Was rechnet dieses Werkzeug?
Aus Projektkosten und Eigenkapital wird zunächst der Kreditbedarf bestimmt. Anschließend berechnet das Werkzeug für einen frei eingegebenen Jahreszins und eine Laufzeit eine standardisierte monatliche Annuität. Daraus entstehen jährlicher Schuldendienst, Gesamtzahlung und modellierte Zinskosten.

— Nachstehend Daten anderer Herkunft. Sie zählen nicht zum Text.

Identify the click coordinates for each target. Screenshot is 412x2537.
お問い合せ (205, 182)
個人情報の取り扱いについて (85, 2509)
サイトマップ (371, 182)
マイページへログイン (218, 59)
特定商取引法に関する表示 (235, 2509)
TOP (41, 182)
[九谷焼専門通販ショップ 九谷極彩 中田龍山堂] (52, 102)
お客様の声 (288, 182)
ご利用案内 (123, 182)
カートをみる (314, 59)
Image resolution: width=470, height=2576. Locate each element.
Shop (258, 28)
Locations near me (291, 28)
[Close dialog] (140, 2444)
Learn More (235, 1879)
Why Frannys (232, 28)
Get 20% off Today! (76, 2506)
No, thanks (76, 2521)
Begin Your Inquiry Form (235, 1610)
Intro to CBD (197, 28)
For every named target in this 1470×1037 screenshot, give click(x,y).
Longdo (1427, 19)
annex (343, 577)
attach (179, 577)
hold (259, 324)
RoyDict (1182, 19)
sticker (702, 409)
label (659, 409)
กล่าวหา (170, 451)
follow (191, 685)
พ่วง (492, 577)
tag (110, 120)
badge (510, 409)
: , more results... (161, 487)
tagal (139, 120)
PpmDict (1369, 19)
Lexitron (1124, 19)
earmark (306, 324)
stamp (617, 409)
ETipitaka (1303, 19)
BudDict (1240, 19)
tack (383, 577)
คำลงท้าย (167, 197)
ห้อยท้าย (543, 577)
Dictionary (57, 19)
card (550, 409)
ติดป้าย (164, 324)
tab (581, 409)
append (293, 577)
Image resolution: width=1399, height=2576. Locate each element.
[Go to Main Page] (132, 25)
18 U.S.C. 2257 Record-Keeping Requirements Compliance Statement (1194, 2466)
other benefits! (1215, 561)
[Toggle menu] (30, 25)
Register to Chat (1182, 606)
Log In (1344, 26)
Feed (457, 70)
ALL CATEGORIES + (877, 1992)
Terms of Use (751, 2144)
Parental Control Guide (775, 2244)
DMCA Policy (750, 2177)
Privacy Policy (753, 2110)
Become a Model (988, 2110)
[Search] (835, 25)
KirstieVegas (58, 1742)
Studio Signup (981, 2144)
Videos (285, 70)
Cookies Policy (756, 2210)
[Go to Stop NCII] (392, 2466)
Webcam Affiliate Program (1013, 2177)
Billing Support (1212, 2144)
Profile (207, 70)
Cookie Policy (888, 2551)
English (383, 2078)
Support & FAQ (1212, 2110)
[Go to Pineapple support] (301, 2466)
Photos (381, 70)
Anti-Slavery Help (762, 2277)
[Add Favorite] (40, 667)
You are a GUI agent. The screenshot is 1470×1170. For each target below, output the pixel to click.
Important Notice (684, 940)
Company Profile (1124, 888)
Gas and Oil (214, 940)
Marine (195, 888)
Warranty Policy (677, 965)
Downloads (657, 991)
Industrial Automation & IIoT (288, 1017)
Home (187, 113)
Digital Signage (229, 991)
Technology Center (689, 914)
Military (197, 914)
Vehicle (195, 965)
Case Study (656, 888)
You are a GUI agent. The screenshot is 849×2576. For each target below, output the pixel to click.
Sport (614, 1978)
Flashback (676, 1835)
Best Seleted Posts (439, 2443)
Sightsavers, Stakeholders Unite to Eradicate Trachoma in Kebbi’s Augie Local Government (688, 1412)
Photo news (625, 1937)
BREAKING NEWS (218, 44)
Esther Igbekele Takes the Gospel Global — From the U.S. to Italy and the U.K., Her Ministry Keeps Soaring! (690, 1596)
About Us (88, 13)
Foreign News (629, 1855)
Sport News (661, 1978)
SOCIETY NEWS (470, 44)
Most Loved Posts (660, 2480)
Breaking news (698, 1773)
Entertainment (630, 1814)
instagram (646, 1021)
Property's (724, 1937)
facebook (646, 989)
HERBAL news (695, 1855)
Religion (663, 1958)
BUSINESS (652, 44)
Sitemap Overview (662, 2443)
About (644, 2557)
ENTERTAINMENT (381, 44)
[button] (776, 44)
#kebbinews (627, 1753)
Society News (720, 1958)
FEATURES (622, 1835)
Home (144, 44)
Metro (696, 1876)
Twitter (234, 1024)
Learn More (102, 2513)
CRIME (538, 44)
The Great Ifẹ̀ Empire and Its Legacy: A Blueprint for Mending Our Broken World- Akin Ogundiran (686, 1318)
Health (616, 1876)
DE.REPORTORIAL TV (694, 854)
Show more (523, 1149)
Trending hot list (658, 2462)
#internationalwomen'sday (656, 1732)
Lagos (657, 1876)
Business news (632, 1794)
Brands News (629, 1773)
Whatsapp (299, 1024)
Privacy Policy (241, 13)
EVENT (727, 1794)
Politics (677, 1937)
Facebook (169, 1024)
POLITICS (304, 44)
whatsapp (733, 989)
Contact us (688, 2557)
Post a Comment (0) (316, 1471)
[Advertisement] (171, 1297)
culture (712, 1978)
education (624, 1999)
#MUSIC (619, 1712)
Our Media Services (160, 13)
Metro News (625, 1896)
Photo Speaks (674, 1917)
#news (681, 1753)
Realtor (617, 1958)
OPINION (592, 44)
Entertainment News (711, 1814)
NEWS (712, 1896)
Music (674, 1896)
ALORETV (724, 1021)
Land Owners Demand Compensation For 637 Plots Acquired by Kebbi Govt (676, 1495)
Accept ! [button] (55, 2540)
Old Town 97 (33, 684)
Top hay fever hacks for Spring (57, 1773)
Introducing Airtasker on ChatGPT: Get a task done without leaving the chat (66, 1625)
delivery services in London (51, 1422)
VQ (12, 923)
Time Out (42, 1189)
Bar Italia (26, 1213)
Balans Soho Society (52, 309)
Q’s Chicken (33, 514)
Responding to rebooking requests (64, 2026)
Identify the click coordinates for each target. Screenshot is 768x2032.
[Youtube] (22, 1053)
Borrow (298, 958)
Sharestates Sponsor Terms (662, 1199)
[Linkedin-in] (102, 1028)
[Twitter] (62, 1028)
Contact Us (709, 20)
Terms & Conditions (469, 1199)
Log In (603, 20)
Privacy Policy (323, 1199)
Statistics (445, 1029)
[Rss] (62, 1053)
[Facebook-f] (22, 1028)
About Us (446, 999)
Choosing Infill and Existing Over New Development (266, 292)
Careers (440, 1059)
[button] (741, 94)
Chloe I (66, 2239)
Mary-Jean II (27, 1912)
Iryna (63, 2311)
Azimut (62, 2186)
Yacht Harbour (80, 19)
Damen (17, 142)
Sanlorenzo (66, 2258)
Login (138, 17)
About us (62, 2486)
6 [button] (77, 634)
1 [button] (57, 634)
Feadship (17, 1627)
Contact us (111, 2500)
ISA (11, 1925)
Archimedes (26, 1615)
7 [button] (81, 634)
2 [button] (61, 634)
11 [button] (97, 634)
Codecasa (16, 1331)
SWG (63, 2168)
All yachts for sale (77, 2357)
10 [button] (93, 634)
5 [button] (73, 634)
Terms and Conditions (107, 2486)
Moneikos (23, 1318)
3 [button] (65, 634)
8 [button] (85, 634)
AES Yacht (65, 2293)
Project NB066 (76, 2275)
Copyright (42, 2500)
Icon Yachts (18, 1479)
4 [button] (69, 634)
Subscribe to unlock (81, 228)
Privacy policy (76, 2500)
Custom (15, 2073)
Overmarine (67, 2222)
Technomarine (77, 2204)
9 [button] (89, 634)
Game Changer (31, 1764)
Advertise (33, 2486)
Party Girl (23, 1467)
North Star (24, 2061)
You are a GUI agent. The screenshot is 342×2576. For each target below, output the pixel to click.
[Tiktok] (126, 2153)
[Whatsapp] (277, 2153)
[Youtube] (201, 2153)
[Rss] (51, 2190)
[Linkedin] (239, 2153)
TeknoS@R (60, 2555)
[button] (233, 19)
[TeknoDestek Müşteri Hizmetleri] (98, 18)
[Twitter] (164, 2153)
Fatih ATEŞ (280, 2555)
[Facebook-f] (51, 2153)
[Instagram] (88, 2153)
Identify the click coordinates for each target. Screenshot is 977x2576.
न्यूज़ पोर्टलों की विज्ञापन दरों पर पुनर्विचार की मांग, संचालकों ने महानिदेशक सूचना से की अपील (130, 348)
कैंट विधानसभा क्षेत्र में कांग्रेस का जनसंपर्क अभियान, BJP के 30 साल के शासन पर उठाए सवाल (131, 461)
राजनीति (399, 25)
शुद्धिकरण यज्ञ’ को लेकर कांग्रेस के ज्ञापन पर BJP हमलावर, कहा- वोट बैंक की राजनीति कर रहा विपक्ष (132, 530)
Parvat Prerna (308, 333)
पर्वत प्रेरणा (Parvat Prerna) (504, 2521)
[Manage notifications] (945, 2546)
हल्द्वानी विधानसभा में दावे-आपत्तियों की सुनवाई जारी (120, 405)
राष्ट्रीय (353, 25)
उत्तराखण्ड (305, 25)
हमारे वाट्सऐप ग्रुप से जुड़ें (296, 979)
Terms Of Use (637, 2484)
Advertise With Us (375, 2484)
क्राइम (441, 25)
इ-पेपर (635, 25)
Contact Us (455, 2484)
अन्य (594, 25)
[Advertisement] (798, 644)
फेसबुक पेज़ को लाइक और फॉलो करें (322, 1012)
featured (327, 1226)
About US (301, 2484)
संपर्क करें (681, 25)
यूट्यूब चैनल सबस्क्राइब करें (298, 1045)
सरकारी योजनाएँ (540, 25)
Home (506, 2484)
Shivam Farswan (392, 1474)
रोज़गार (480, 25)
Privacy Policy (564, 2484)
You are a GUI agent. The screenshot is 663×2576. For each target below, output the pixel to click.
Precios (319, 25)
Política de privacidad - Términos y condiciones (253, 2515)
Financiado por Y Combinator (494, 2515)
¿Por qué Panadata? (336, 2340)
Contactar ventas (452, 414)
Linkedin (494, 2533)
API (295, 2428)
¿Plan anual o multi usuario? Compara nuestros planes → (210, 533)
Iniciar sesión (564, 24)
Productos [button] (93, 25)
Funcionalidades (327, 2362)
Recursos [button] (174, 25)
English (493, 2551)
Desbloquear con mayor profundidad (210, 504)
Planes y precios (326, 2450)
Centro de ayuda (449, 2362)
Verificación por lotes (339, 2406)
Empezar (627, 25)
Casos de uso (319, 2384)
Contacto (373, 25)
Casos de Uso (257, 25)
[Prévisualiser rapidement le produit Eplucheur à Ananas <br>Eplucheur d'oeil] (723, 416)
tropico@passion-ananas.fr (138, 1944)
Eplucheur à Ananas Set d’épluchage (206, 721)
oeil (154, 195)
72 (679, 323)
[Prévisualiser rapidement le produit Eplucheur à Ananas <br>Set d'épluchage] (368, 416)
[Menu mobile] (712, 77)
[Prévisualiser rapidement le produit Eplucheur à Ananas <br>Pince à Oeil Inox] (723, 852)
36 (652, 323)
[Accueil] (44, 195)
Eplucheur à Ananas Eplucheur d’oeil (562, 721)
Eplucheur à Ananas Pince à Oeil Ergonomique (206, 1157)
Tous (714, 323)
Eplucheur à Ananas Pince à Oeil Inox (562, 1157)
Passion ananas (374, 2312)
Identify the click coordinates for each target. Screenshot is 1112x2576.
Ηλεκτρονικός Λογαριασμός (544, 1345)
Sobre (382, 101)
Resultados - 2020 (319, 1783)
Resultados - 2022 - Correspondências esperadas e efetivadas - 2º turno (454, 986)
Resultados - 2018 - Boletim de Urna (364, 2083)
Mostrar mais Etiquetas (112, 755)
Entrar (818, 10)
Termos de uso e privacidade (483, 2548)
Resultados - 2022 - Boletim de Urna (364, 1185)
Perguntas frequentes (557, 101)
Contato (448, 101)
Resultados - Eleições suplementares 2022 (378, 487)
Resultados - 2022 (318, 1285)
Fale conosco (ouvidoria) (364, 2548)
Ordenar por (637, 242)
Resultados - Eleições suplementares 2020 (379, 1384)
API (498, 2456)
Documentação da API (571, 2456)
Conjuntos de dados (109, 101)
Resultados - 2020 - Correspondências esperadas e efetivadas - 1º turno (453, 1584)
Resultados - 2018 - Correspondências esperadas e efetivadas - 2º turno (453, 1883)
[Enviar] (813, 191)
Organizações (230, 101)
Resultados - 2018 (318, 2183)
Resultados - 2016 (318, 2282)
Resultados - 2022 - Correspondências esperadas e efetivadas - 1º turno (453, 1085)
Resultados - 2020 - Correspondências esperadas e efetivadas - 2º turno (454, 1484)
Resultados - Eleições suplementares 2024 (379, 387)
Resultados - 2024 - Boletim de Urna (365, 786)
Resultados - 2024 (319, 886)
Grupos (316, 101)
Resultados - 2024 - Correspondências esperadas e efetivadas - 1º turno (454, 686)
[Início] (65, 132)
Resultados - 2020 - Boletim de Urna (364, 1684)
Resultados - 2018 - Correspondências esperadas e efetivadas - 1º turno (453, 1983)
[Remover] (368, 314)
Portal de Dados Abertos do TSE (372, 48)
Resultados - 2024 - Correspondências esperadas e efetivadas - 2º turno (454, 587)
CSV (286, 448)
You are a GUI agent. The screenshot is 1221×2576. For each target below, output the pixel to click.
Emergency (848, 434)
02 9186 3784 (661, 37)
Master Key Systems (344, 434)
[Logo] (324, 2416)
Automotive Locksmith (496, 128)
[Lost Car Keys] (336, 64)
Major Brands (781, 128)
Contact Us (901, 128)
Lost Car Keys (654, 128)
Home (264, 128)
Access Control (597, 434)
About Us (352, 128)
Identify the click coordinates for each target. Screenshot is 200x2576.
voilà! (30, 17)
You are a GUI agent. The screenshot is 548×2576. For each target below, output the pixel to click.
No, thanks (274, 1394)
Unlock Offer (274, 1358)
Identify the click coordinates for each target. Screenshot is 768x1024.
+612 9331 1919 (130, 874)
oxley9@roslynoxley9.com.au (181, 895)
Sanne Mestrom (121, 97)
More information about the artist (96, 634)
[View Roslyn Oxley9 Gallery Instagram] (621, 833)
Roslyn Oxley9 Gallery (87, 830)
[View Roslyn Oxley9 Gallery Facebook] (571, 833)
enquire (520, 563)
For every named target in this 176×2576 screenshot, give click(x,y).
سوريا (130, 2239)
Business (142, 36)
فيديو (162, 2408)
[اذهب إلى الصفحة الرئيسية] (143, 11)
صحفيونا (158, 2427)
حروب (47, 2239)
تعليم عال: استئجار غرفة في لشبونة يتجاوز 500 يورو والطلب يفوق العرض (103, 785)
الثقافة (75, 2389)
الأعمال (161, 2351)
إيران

Warum KfW 270 nicht einfach als Annuität gerechnet wird
Das KfW-Programm „Erneuerbare Energien – Standard (270)“ kann Photovoltaik und Batteriespeicher finanzieren. Der konkrete Rückzahlungsplan kann jedoch tilgungsfreie Anlaufjahre und vierteljährliche Tilgungsstrukturen enthalten. Deshalb verwendet dieser Rechner bewusst keine angeblich „exakte KfW-Rate“.
Nutzen Sie die Modellrechnung, um Größenordnungen zu vergleichen, und setzen Sie anschließend die Konditionen aus dem tatsächlichen Bankangebot daneben.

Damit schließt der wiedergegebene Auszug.